*REQUIREMENT A*:
Reproduce the portion of the patent policy hearing transcript that begins at the words "TUESDAY, JUNE 1, 1965" and stops after "Hart, and Burdick.".
*REQUIREMENT B*:
Carry on the patent policy hearing transcript from the point where it ends.

*TEXT BLOCK*:
TUESDAY, JUNE 1, 1965

U.S. SENATE,

SUBCOMMITTEE ON PATENTS,

TRADEMARKS, AND COPYRGHTS OF THE

COMMITTEE ON THE JUDICIARY,

Washington, D.C. The subcommittee met, pursuant to notice, at 10 a.m., in room 3302, New Senate Office Building, Senator John L. McClellan presiding. Present: Senators McClellan, Hart, and Burdick.

Also present: Thomas C. Brennan, chief counsel; Edd N. Williams, assistant counsel; and Stephen G. Haaser, chief clerk, Subcommittee on Patents, Trademarks, and Copyrights.

Senator MCCLELLAN. The committee will come to order.

This hearing by the Subcommittee on Patents, Trademarks, and Copyrights has been called for the consideration of four bills concerned with various aspects of Government patent policy. Three of these bills-S. 789, introduced by Senator Saltonstall; S. 1809, introduced by myself; and S. 1899, introduced by Senator Long of Louisiana-are primarily concerned with the disposition of property rights in inventions resulting from Government-financed research and development. The fourth bill before the subcommittee is S. 1047,1 by Senator Williams of New Jersey, which deals with the procurement by the Government of products which have been produced in violation of U.S. patents. Senators Saltonstall, Long, and Williams have indicated that they will appear at tomorrow's hearings of the subcommittee.

This subcommittee has been engaged for some time in a study of the patent policies and practices of the various departments and agencies. A number of studies have been published by the subcommittee, and extensive hearings have previously been conducted.

In recent years the Congress has frequently considered the inclusion of patent provisions in legislation authorizing new Government research programs. However, not every agency is subject to specific statutory patent policies and diversities of patent practices developed among the various departments and agencies.

From the attention which Congress has given to this subject it is clearly its intent that the basic guidelines of Government patent policy should be determined by the Congress. In an effort to find a basis for a reasonable solution of this complex question, I introduced, during the 88th Congress, S. 1290. After the introduction of my bill, President John F. Kennedy issued a memorandum of Government patent policy. I then indicated that I regarded President Kennedy's statement as a constructive contribution which would be of considerable

1 The testimony relating to S. 1047 is printed separately under the title "Patent Infringement."

*DATA BLOCK*:
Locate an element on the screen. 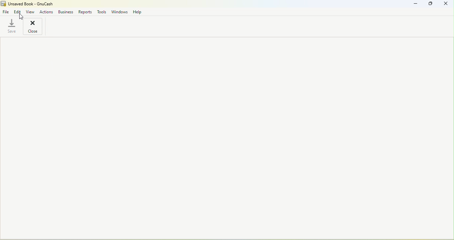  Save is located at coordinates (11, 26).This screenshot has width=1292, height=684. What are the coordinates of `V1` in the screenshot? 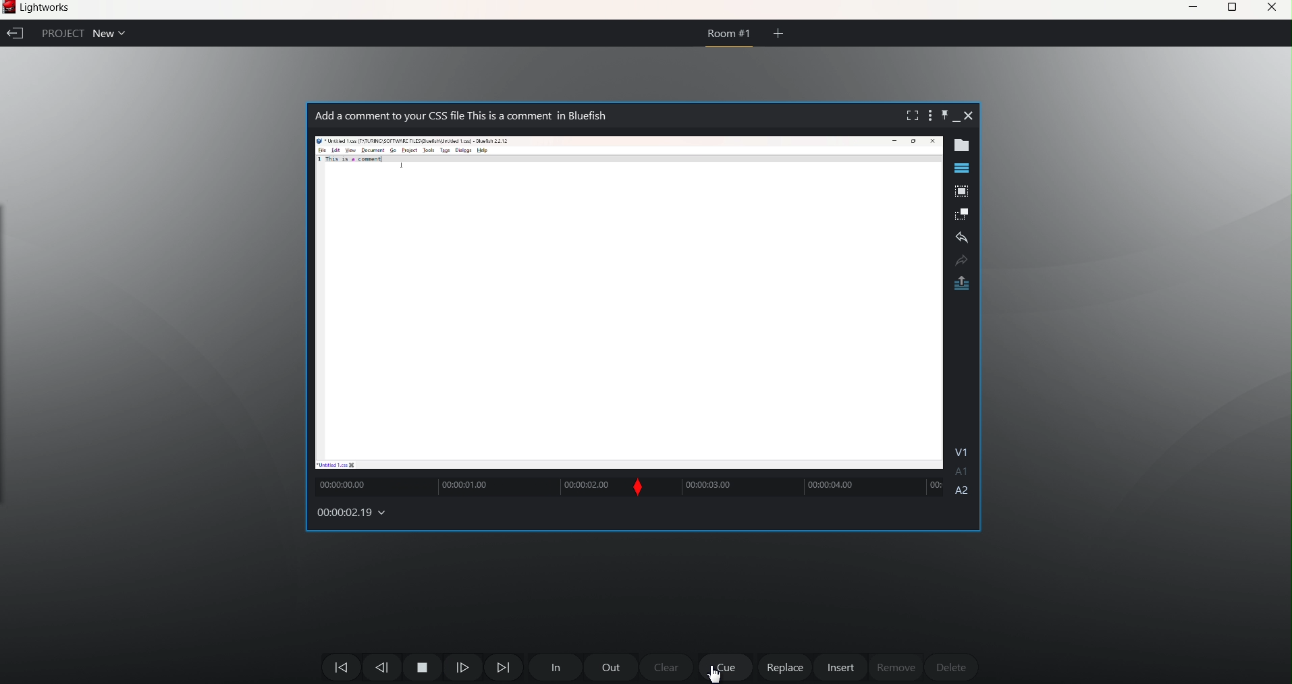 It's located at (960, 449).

*WRITTEN RESPONSE A*:
TUESDAY, JUNE 1, 1965

U.S. SENATE,

SUBCOMMITTEE ON PATENTS,

TRADEMARKS, AND COPYRGHTS OF THE

COMMITTEE ON THE JUDICIARY,

Washington, D.C. The subcommittee met, pursuant to notice, at 10 a.m., in room 3302, New Senate Office Building, Senator John L. McClellan presiding. Present: Senators McClellan, Hart, and Burdick.

*WRITTEN RESPONSE B*:
1

assistance, but that the need for legislation persisted. I believe subsequent events have amply confirmed the desirability of Congress discharging its constitutional responsibility in patent matters by enacting a comprehensive Government patent policy.

These hearings are scheduled for today and tomorrow. In view, however, of the large number of witnesses who have indicated a desire to testify, the Chair, at the moment, is a bit doubtful that the hearings can be concluded in 2 days' time. It, therefore, may be necessary to schedule another day, or more, in order to permit those to be heard who should be heard and who desire to be heard. We will proceed and expedite the hearings as well as we can.

Senator Hart, any statement?

Senator HART. No, sir. I think the Senate is in your debt for your willingness to take on this difficult assignment. The business community and the general public will be the better for it.

Senator MCCLELLAN. Well, I hope we can come out with something constructive to serve the public. Senator Burdick?

Senator BURDICK. No statement.

Senator MCCLELLAN. Very well. We are ready to proceed.

Mr. BRENNAN. Mr. Chairman, I would like to offer at this time for insertion in the record the notice of this hearing which appeared May 17 in the Congressional Record.

Senator MCCLELLAN. Very well; it may be inserted at this point in the record.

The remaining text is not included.